Also added recently to the line are honey and chocolate TapiOK syrups that provide natural, consistent flavoring, a range of sweetness, and functionality properties. The chocolate syrup reportedly uses a single source of European processed cocoa. According to the manufacturer, these syrups meet the 95% organic ingredient standard.
Organic tapioca maltodextrins with dextrose equivalents of 3 and 10 are produced from tapioca starch by a natural enzymatic process to give desirable fat-like and stabilizing properties. They can be used as a fat replacer in desserts, ice creams, cheese products, and other applications, reportedly providing good flavor release and improved smooth texture. They can gel in cold water and have a high water-binding capability, good freeze/thaw stability, and neutral flavor. The off-white color and low application rate of 2–10% makes the ingredient a suitable substitute for fat, milk, gums, and other stabilizers.

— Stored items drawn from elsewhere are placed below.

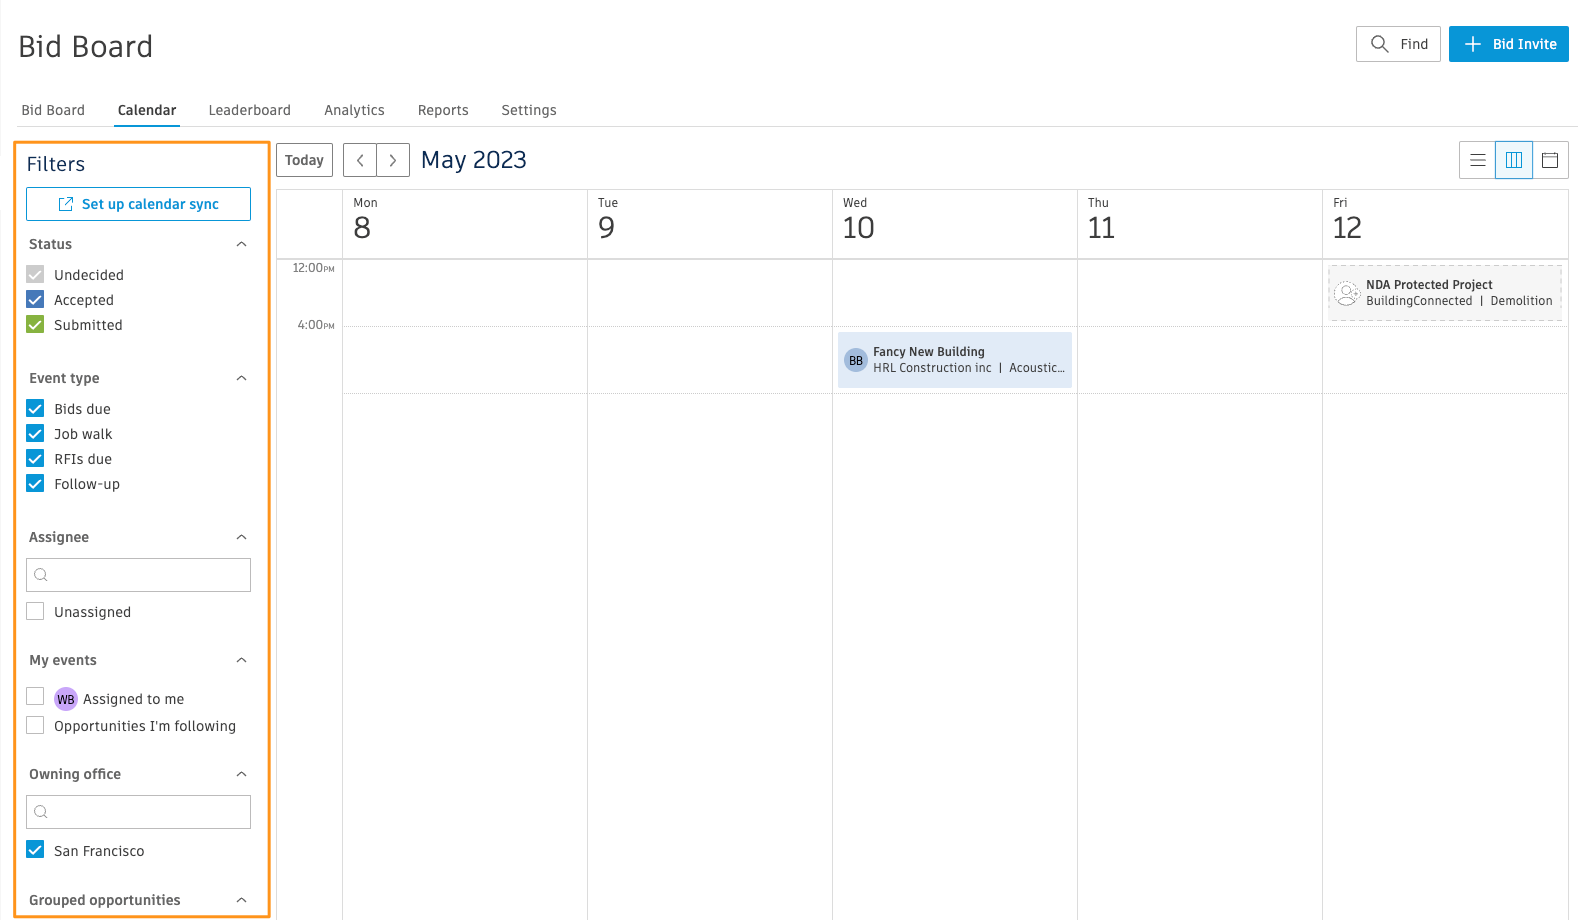The width and height of the screenshot is (1591, 920).
Task: Click the NDA Protected Project user icon
Action: pyautogui.click(x=1347, y=293)
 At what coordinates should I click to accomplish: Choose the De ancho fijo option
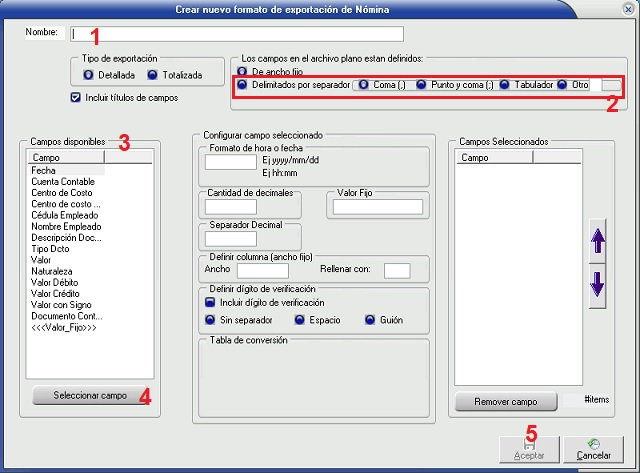pyautogui.click(x=241, y=72)
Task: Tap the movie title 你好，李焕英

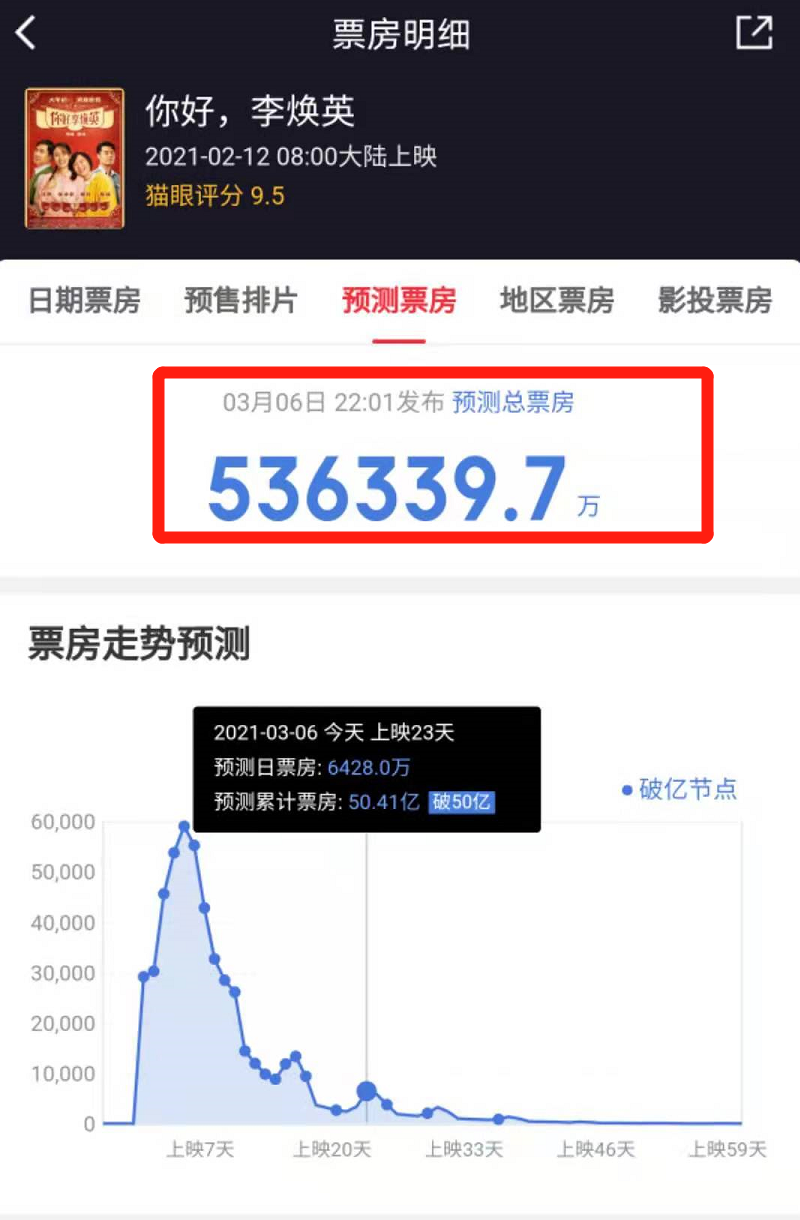Action: click(x=250, y=111)
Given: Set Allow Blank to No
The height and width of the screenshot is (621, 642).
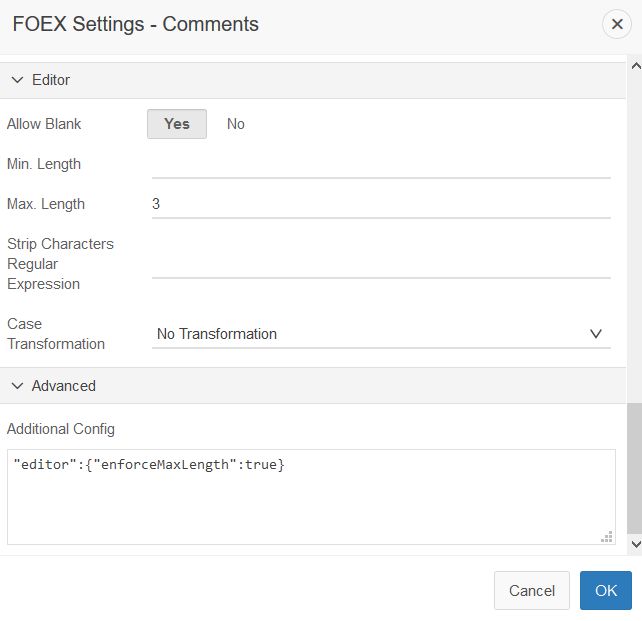Looking at the screenshot, I should pos(236,124).
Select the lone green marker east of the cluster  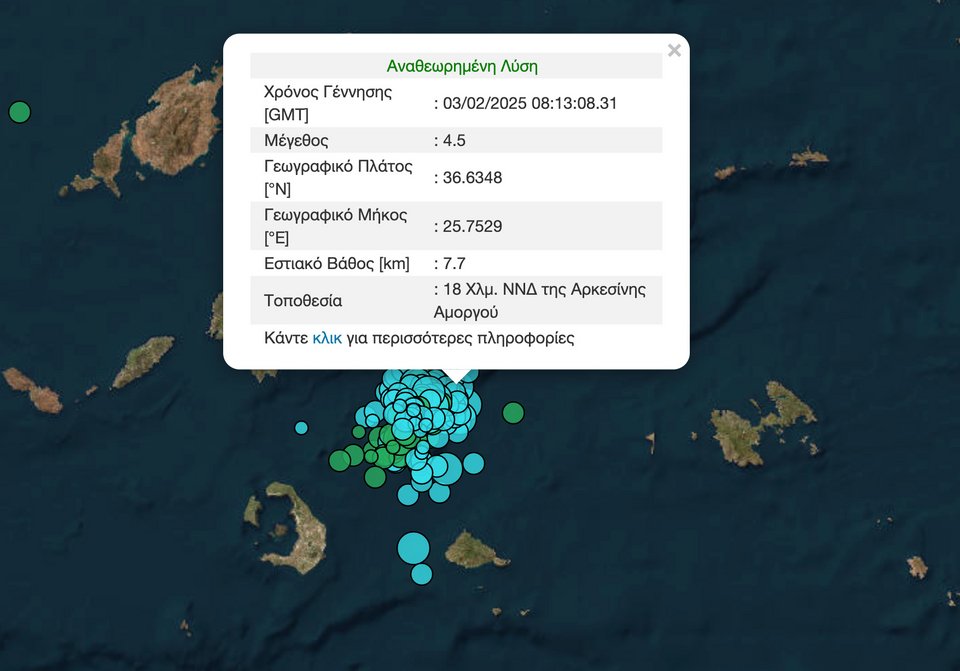tap(513, 413)
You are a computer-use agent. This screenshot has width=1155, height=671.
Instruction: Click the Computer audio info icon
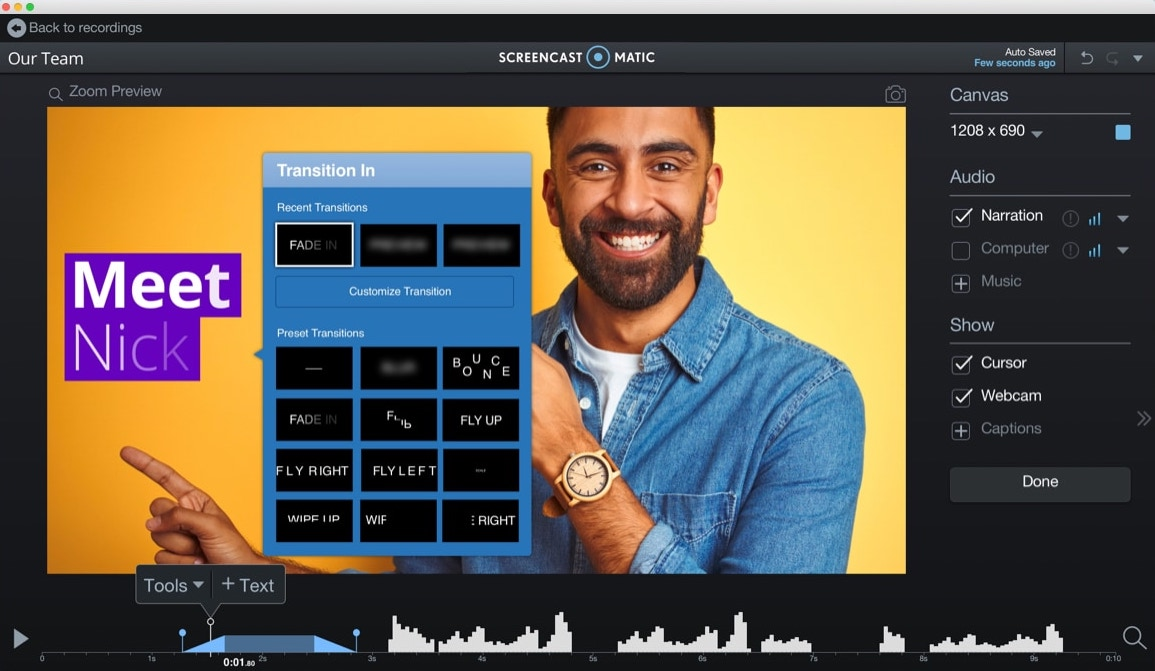(x=1070, y=250)
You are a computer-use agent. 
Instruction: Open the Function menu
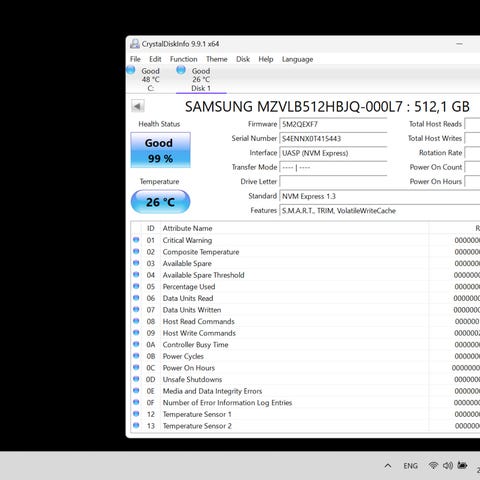pos(183,59)
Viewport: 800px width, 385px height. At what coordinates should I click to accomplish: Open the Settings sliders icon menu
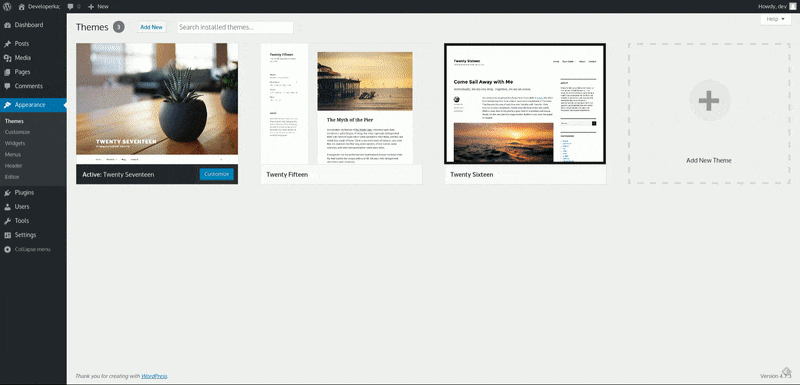pos(7,235)
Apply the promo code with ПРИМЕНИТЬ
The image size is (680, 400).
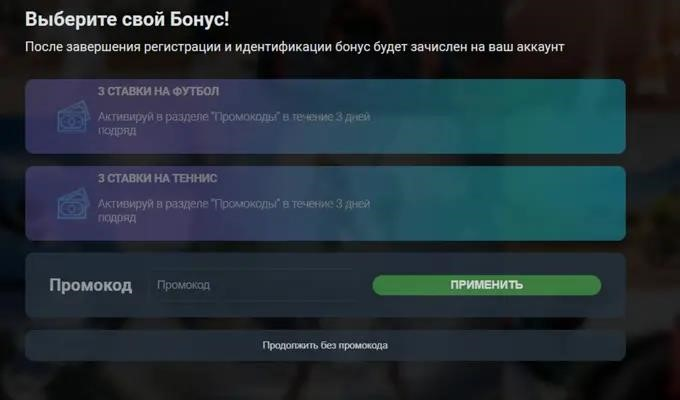coord(487,285)
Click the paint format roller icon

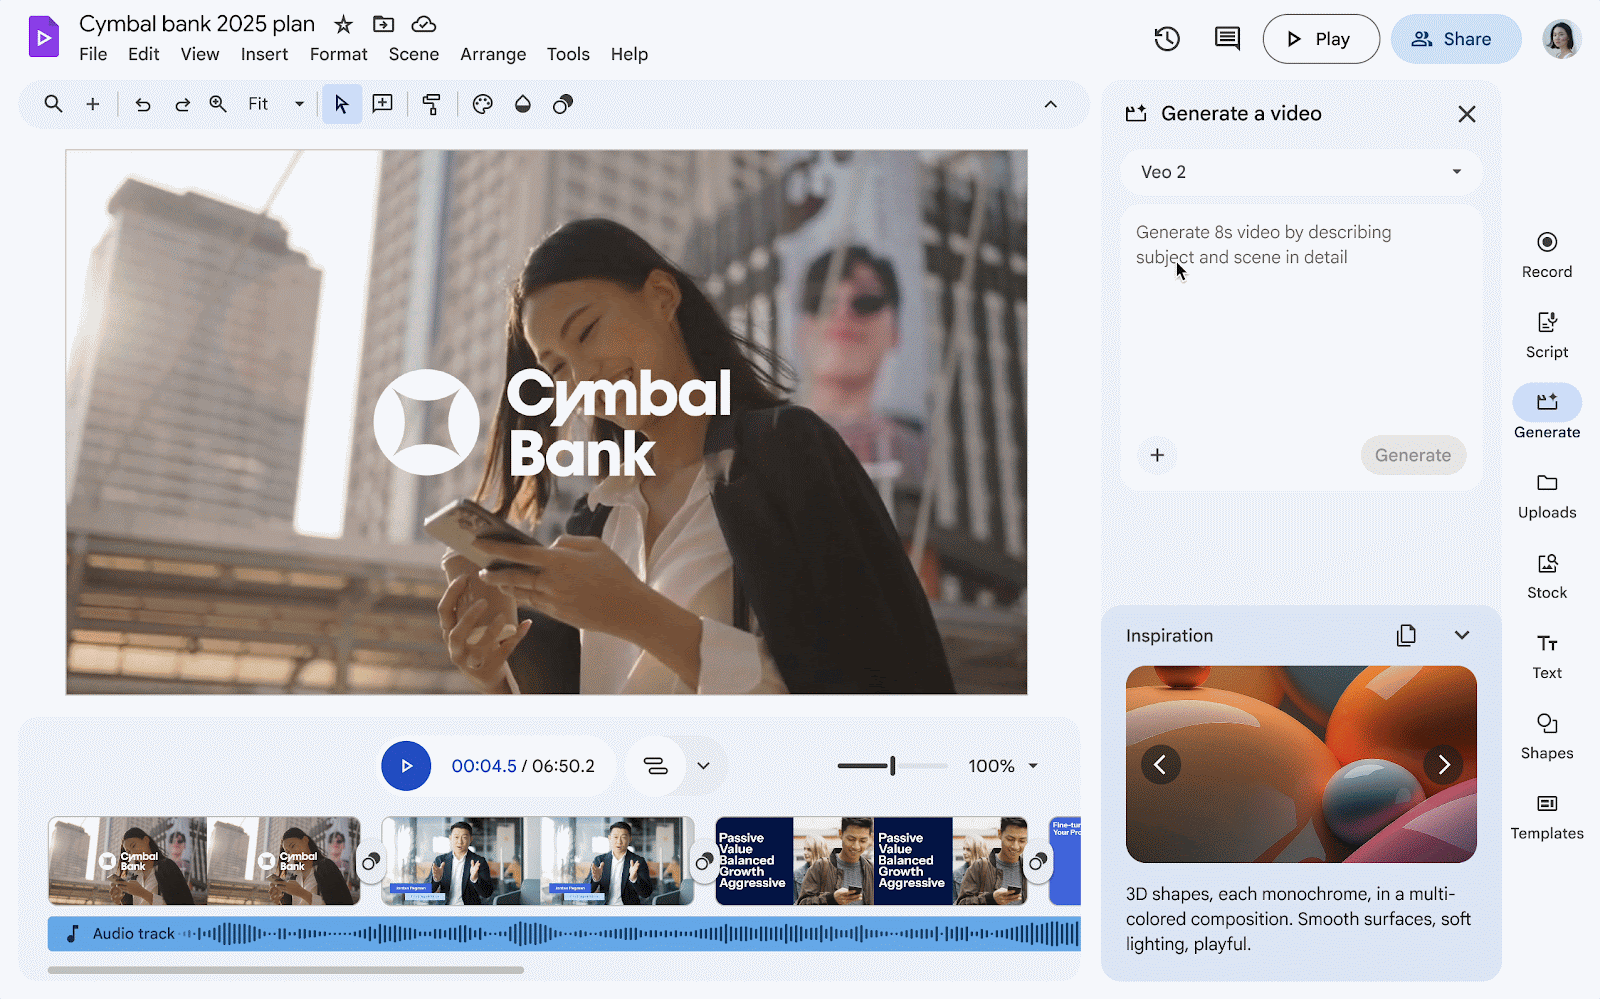(x=432, y=104)
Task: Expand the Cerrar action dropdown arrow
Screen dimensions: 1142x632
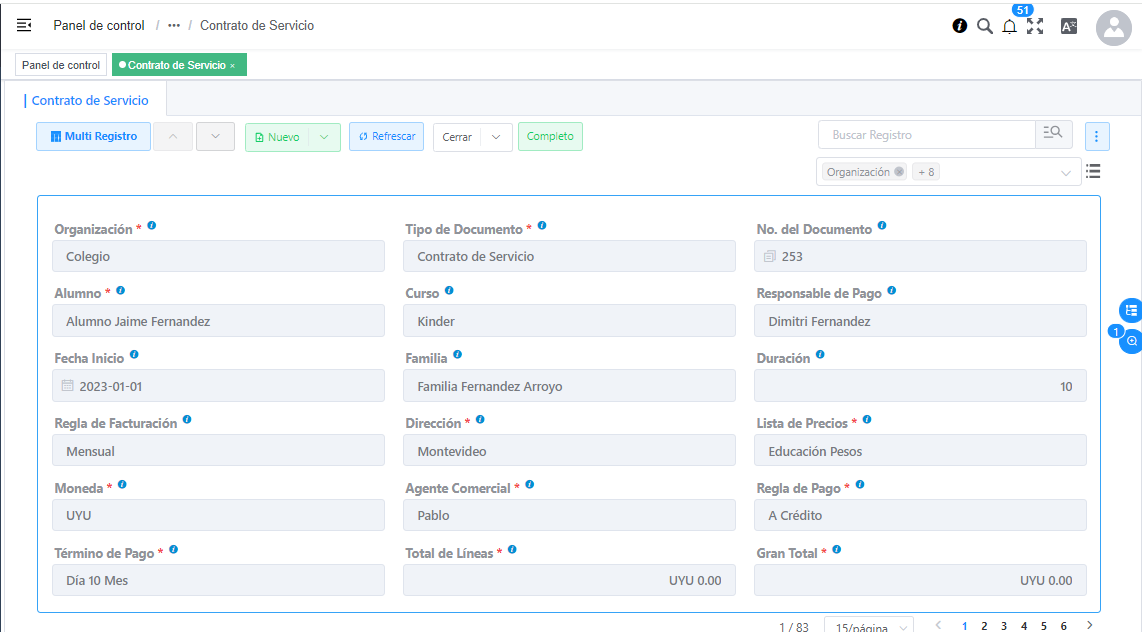Action: (x=496, y=137)
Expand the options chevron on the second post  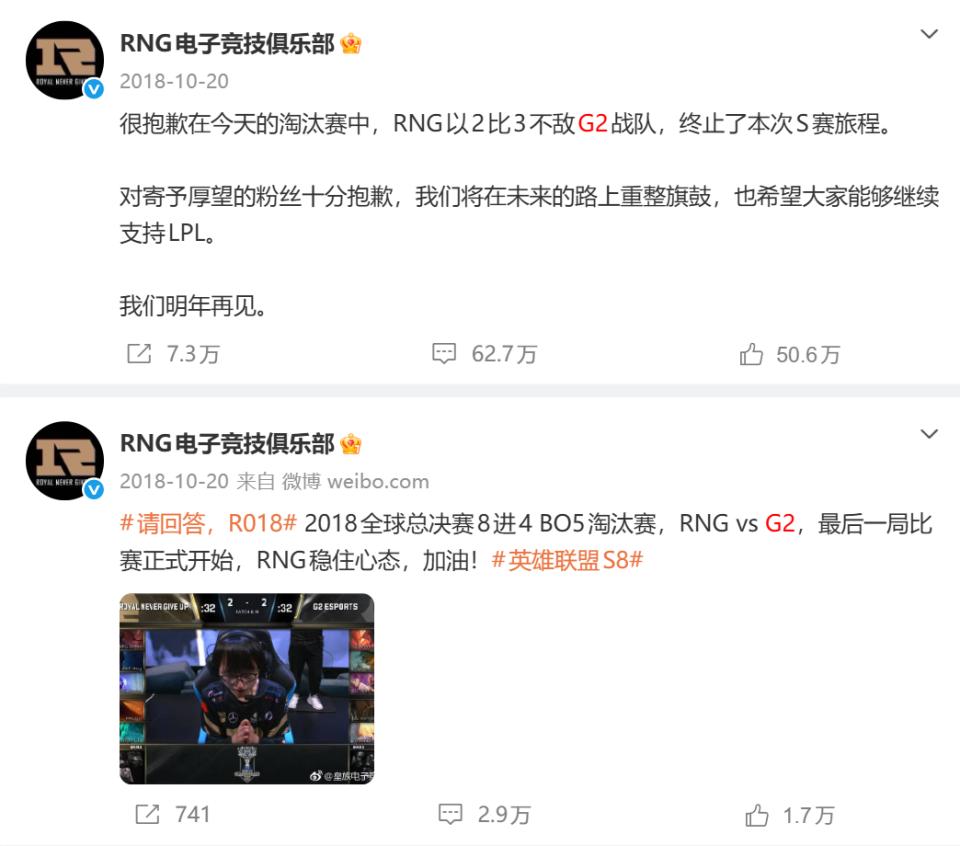[929, 435]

The company recently moved production of these ingredients to North America. "We set up production here to better serve the U.S. market," said Hans Friese, President of Ciranda. "Our capacity has been increased and we are developing new products to provide our customers with wider application solutions."
• Dessert prototypes reflect new directions. In demonstrating different ways that frozen desserts can be reformulated to appeal to today’s marketplace, prototypes must take into consideration a number of factors, including functionality, taste, appearance, and enhanced health value.
A number of frozen dessert prototypes reflecting the changing directions that reformulation is taking have been developed by Kerry Americas, 100 E. Grand Ave., Beloit, WI 53511 (phone 608-363-1200; www.kerryamericas.com). For example, baked pie, cake, or brownie pieces can help simulate or provide all the flavors and textures of classic or traditional desserts in an ice cream or frozen dessert format. These inclusions can add a variety of textures, including crisp, chewy, "cakey," and "fudgy." Also, inclusion of colored, flavored dough pieces can add eye appeal, texture, and interest.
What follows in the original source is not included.